Amidst the threat of growing resistance of superbugs to available antibiotics worldwide, a crisis which scientists have warned in foreboding terms could push the world back to the pre-antibiotic era where people died of simple infections, there appears to be a flicker of hope after all, following the discovery of a medicine by a team under the leadership of a Ghanaian pharmacist and researcher.

The drug, omadacycline, which is set to hit the world market soon, was invented by Prof. Kwasi Adomako Ohemeng and his team and it’s assigned the United States (US) patent number 7,056,902.

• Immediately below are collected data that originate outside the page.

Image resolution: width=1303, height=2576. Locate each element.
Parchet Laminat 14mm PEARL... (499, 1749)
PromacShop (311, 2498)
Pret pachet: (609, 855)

Omadacycline was unveiled in October during an international conference of experts in the field of infectious disease as one of 10 new antibiotics in the global pipeline for resistant infections.

According to experts, omadacycline is the first-in-class aminomethylcycline which can overcome two main ways of bacteria resistance to tetracyclines: ribosomal protection and efflux pump.

The medicine will be released by a US-based company, Paratek Pharmaceuticals, where Prof. Ohemeng had served as an Executive Director of Medicinal Chemistry, and would likely be approved by the US FDA for the treatment of community-acquired bacterial infections by 2018.

Prof. Ohemeng is the current Dean for the Central Univeristy’s School of Pharmacy. He graduated with a Bachelor of Pharmacy (B.Pharm.) Honours degree from the Kwame Nkrumah University of Science and Technology (KNUST) in 1978.